Tribunal mantém condenação por tentativa de latrocínio em sítio

Pena fixada em 15 anos de reclusão.

A 6ª Câmara de Direito Criminal do Tribunal de Justiça de São Paulo manteve sentença proferida pela juíza Juliana Nobrega Feitosa, da Vara Criminal de Franco da Rocha, que condenou um homem por latrocínio tentado. A pena total foi de 15 anos de reclusão em regime fechado.

De acordo com os autos, a vítima recebia pessoas em seu sítio, quando o réu e seu comparsa chamaram do portão. Ao se aproximar, o dono foi surpreendido pelo acusado, que o imobilizou com uma gravata e anunciou o assalto. Dentro da residência, eles renderam a família e os visitantes com agressividade, dizendo que queriam armas, dinheiro e celulares. Quando um dos visitantes tentou esconder a carteira, o réu tentou pegá-la. Nesse momento, uma briga entre o dono do sítio e o réu teve início e o acusado deu um tiro na direção da cabeça do outro, mas acabou errando.

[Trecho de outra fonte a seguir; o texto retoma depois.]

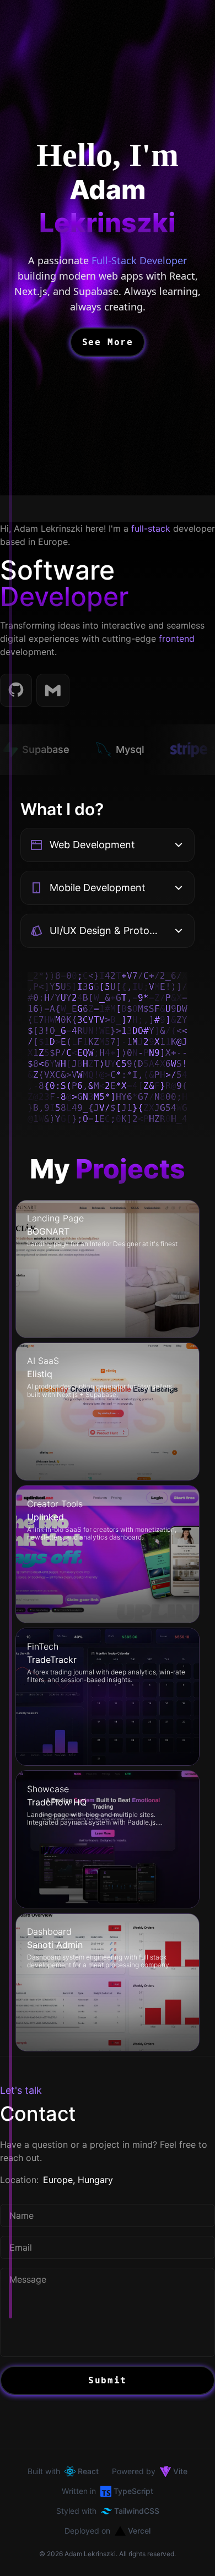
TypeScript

A vítima conseguiu tomar a arma do agressor e o atingiu quando ele tentava escapar. O outro assaltante conseguiu fugir.

Segundo o relator da apelação, desembargador Lauro Mens de Mello, o conjunto probatório aponta claramente para o crime de latrocínio, não havendo a possibilidade de desclassificação da conduta para roubo e tentativa de homicídio, como pretendia a defesa. “Só seria possível afastar-se a unidade jurídica do latrocínio, decompondo as condutas nos crimes de roubo e homicídio, quando não existir nexo causal entre elas, o que não ocorre no caso em tela”, esclareceu.

Quanto à pena fixada, o magistrado afirmou que as circunstâncias justificam a dosimetria aplicada: premeditação do crime, violência exacerbada contra vulneráveis (crianças, no caso), emprego de arma de fogo e concurso de agentes, além do disparo de dois tiros contra a cabeça da vítima, durante luta corporal. “Ante as circunstâncias extremamente desfavoráveis, a gravidade da conduta e o quantum apenado, não haveria que se falar em fixação de outro regime que não o fechado para início do cumprimento de pena”, completou.

Também participaram do julgamento os desembargadores Ricardo Tucunduva e Machado de Andrade. A votação foi unânime.